Following thousands of protesters taking to the streets of Dublin and other cities, the Irish government has vowed to address the issue, although it remains vague about exactly what steps will be taken:

“I was deeply disturbed yesterday by what Savita’s husband said. I don’t think as a country we should allow a situation where women’s rights are put at risk in this way,” deputy prime minister Eamon Gilmore told parliament on Thursday.

“There is no question of equivocation. We need to bring legal clarity to this issue and that is what we are going to do.”

Irish law does not specify under what circumstances the threat to the life or health of the mother is high enough to justify a termination, leaving doctors to decide. Critics say this means doctors’ personal beliefs can play a role.

Any change of policy likewise faces an uphill climb in final passage, as the current governing coalition is made up of both center-left and socially conservative politicians.

This possible shift is taking shape due to both domestic and international pressures.

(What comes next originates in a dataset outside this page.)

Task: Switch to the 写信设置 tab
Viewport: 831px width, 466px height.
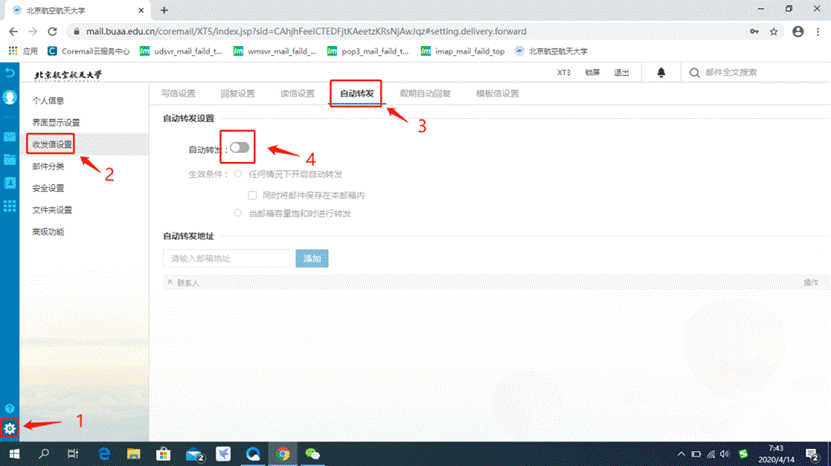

India is taking the death of one of its citizens extremely seriously, potentially opening a rift between the two countries. The Indian Foreign Office summoned the Irish Ambassador on Friday to express the “concern and angst in Indian society about the untimely and tragic death.” Halappanavar’s parents have likewise taken to Indian television to condemn Irish abortion laws. “In an attempt to save a four-month-old fetus they killed my … daughter. How is that fair you tell me?” Mrs. Halappanavar’s mother asked in an interview.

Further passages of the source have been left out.